And if it has emotions, we can taunt it? Or apparently not! Because that would be unrealistic!
But this tells us nothing about whether or not they can taunt others. I mean, to reiterate a point from upthread, 5e D&D already has a Goad ability!
As
@MuhVerisimilitude posted the ability, it applied to enemies - who, in the context of D&D, would be "people already out to get the PC". Further amendments have since been suggested.
And of course the suggested taunting doesn't
always happen - the player has to choose to use it, and then the GM has to fail their saves for the NPCs.
This is true for everything else in the game too: Action Surge, Second Wind, Second Storey Work, Cunning Action, all the Battle Master Manoeuvres, Extra Attack, etc, etc. Not to mention spells could be adjudicated in this way too, as
@Gammadoodler has noted.
Presumably there is a design reason why these player-side abilities are written in the way they are. I'm guessing it's about given players a degree of greater control over how their declared actions work out within the mechanical framework of the game. The suggested Taunt ability seems to me to live in this same design space.
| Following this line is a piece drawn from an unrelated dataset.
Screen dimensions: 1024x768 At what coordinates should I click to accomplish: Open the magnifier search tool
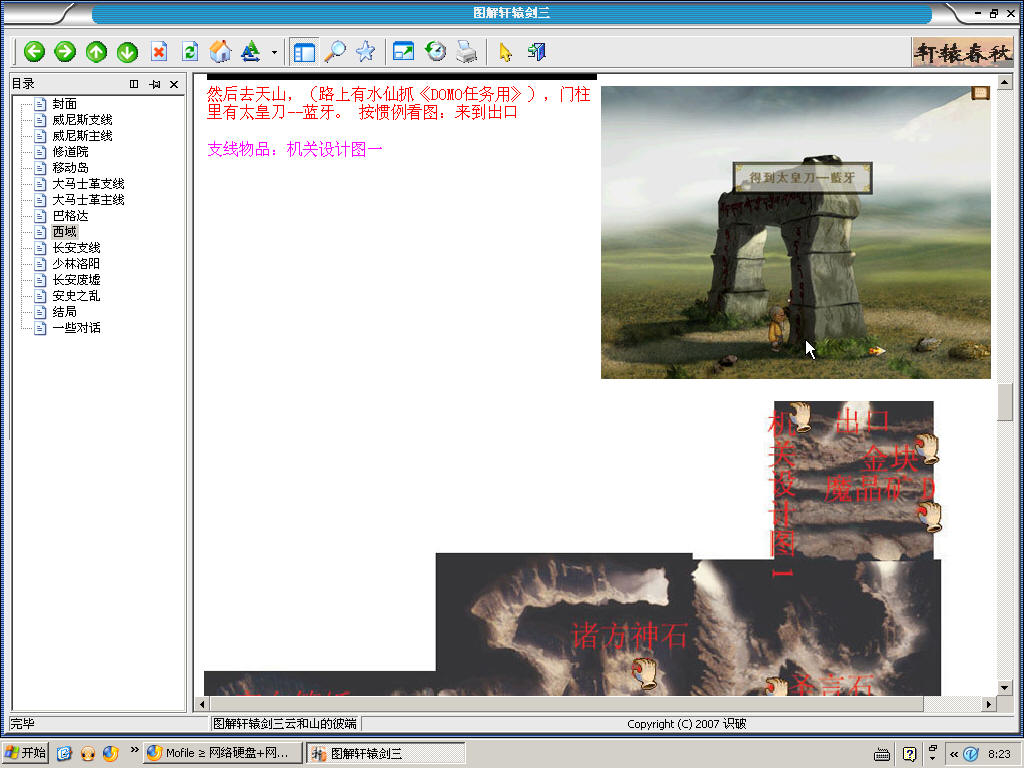335,52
This was posted as a contrast between magic and non-magic. But is being correlated to
player gets to say vs
GM gets to say. Hence it rests on an implicit premise that
the GM is the world of the game. I think it would help some of these conversations if that premise were made explicit, instead of taking it as unarguable and then using genre and trope labels like "that ability is supernatural".
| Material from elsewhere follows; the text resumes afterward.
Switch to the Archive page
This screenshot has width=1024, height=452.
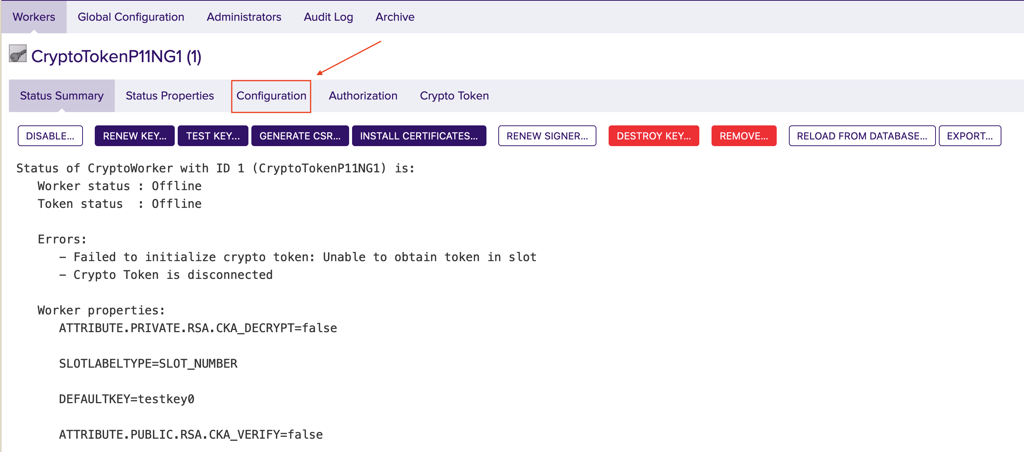pyautogui.click(x=395, y=17)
I don't know what PbtA game you have in mind. Apocalypse World doesn't look much like what you describe here. It actually seems a much better description of D&D combat, where the if the roll goes in the player's favour then the mechanics - dropping a NPC/creature to zero hp via an attack roll or damage-dealing spell - force the GM to describe the creature/NPC being dead, regardless of circumstance.
The bigger point here is that D&D combat resolution is not consistent with the premise that
the GM is the world of the game. It always puzzles me that people who want the GM to be the world of the game nevertheless use a RPG that has a combat resolution engine that is at odds with that.
I think it's worth noting, in reply to this, that the Fireball and Lightning Bolt spells have been part of the game since its inception. "Pressing buttons" has always been the core play experience for players of D&D spell casters.